Soeurs de St. Joseph'ler, Sayda'da okuturlardı. Lazarist'ler tarafından kurulmuş olan Antura College'i, genel olarak itibar 'kazanmıştı. 1860 da bu okula devam eden 300' öğrenci arasında, Mısırlılar  (ki Mısır'da Mottetbe" ordu komutanı bulunuyordu) Nubia'lılar, Habeş'ler ve hatta İran'lılar da vardı. Aynı derecede halis Fransız olan Chazir'deki Cizvit College'i, Antura College'i ile yarış ediyordu. Fransız İmparatoriçesi Eugenie, İstanbul'da Ermeni Katolik "Kutsal Kadın Kilisesinde" dini âyine gittiği zaman kilisede yirmi Katolik piskoposu bu ayine iştirak etmişti. (Yorga,1948: 557-558-559)

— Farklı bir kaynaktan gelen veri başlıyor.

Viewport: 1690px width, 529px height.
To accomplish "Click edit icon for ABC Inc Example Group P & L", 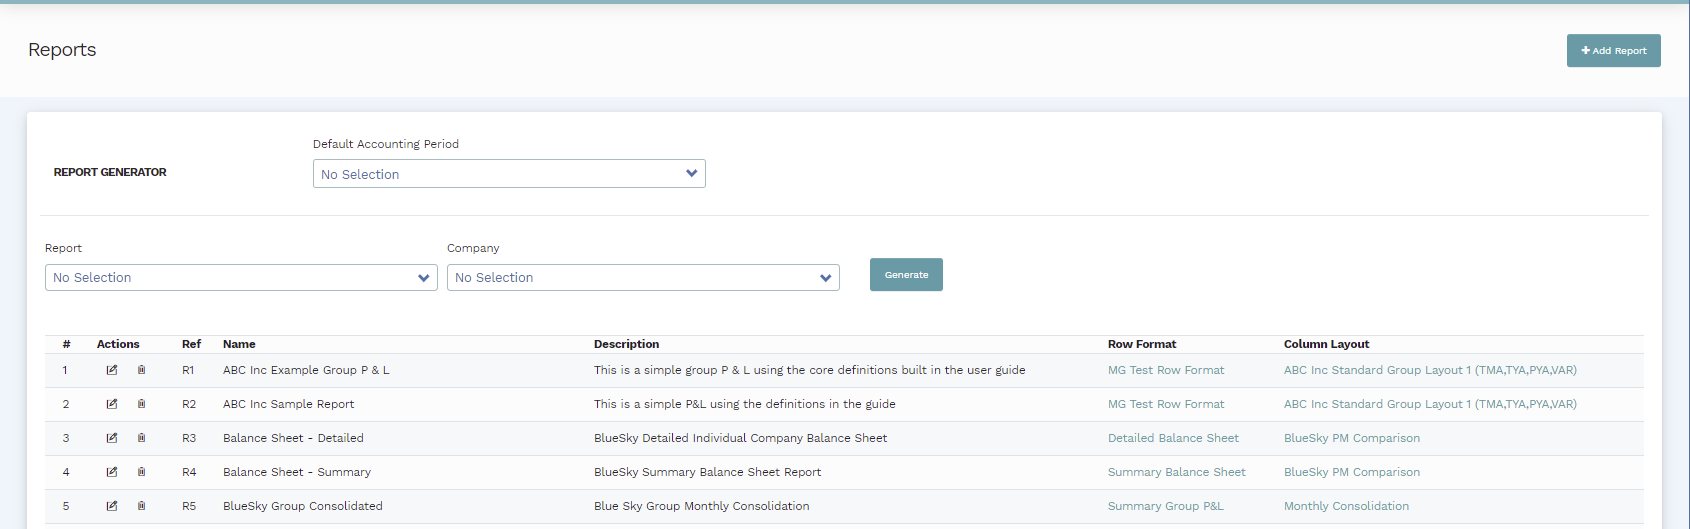I will 112,370.
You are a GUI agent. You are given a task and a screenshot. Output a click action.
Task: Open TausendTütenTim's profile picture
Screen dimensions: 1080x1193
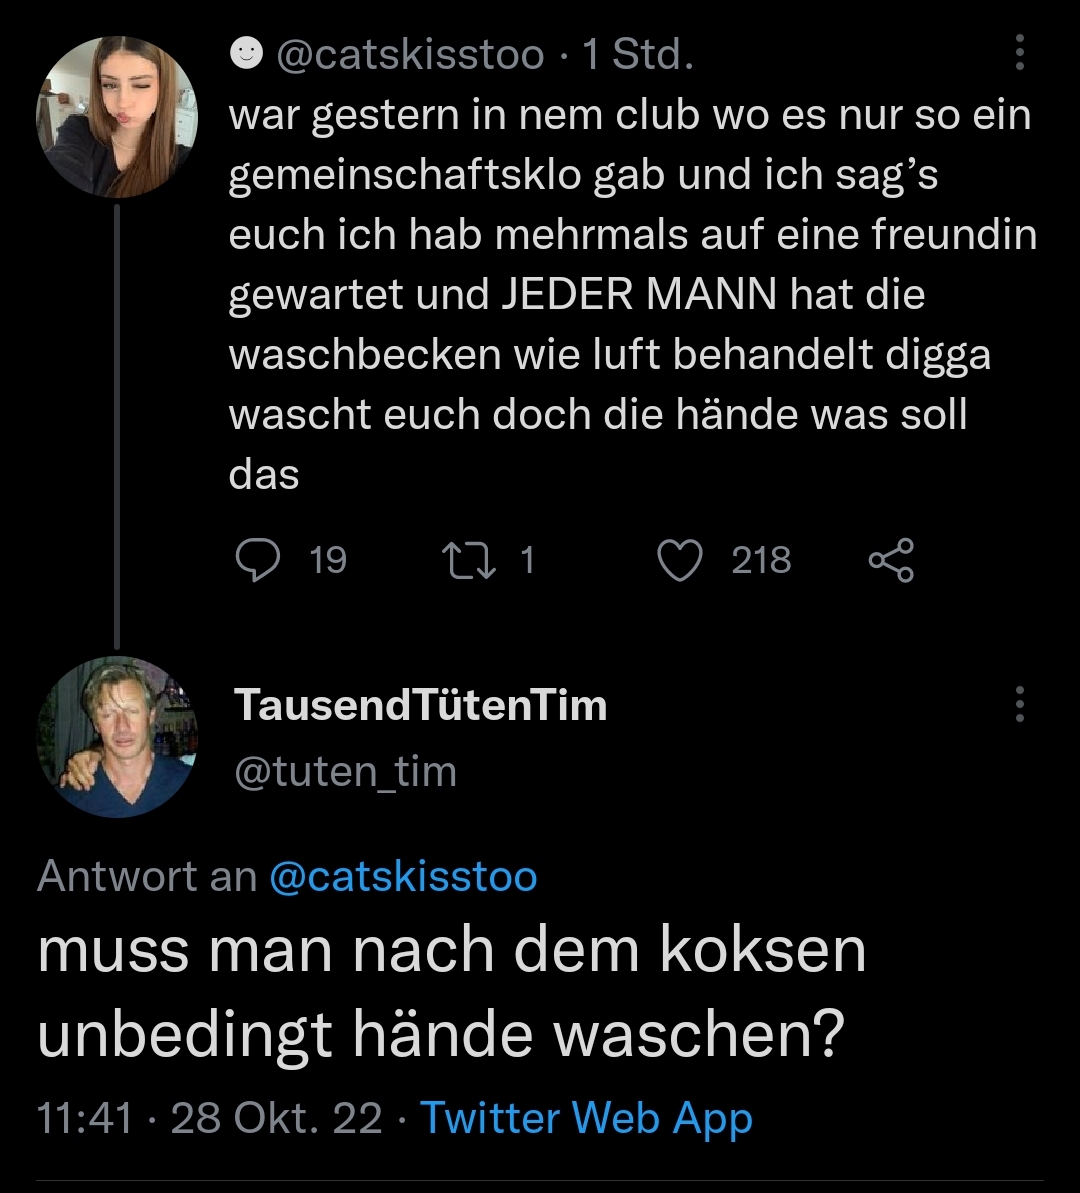[x=117, y=737]
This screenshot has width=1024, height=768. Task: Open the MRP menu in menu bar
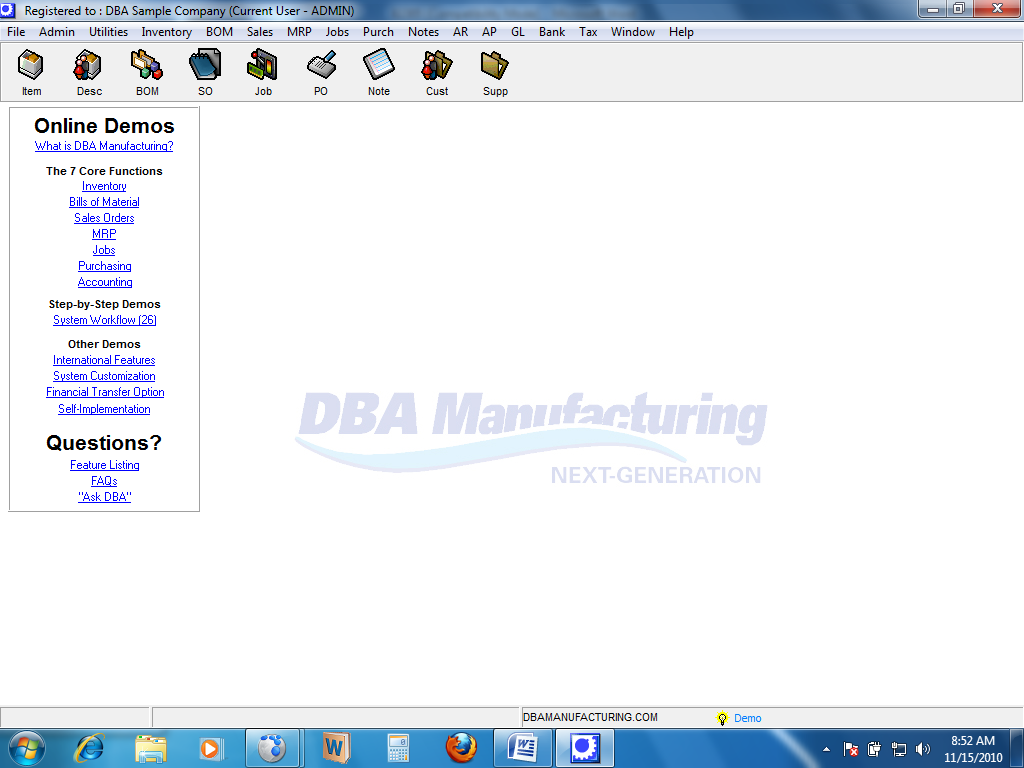[x=299, y=32]
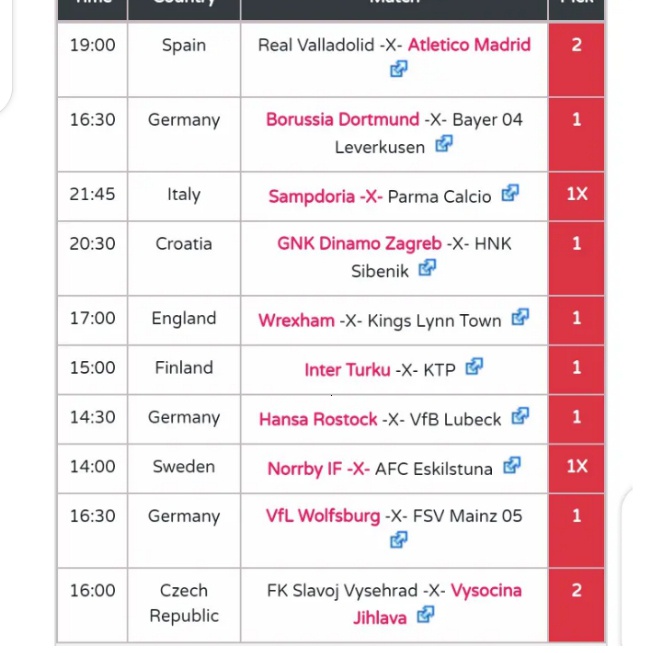Viewport: 662px width, 653px height.
Task: Open the VfL Wolfsburg link
Action: click(x=323, y=516)
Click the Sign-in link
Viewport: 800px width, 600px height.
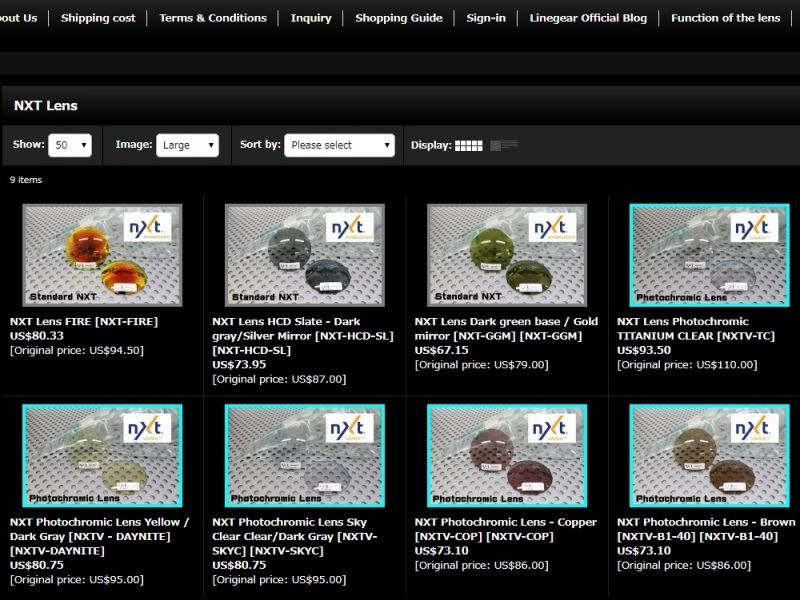[x=486, y=18]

Öte yandan 1830 tarihine doğru Elbasan Katolikleri Türk olmuşlardı. (Yorga,1948:556)

 

 

 

 

                                             GİRİT AYAKLANMASI

Ahalisinin çoğu Rum (50 000 Müslümana karşı 150 000 Rum) olan, 1821 den beri memnunsuzluğu daima artan ve sızlanan Girit adası, uzun zamandan beri bir ayaklanmıya hazırlanıyordu. Bunu çok iyi bilen Türk idarecileri, ayaklanmanın önüne geçmek için ellerinden geleni yapıyorlardı. Buna rağmen Türk valileri, önce Mısır valisine ve 1840 dan sonra da Osmanlı hükümdarına hizmet eden Mustafa Paşa zamanında 1841 ayaklanmasını bastırmakla uğraşmak zorunda kalmışlardı. 1852 de Mustafa Paşa Sadrazam olduktan üç yıl sonra, Girit'te doğmuş olan oğlu Veli Paşa, yenilikler arıyan adaya vali olarak gönderildi

1858 de Veli Paşa halka kilise bina etmiye müsaade etti ve kendisi de buna yardım etti. Hatta birçok Türk cemaatleri bütün mevcutları ile din değiştirerek Hıristiyan oldukları zaman bile, buna karşı bir harekette bulunmadı. Aynı yılın yazında bir takım asiler ortaya çıktılar ve Veli Paşa İstanbul’a kaçmak zorunda kaldı Sami ve Hüseyin Paşa1ardan sonra İsmail Paşa, 1862 de dağlık bölgelerde çıkan bir ayaklanma ile mücadele etmek zorunda kaldı.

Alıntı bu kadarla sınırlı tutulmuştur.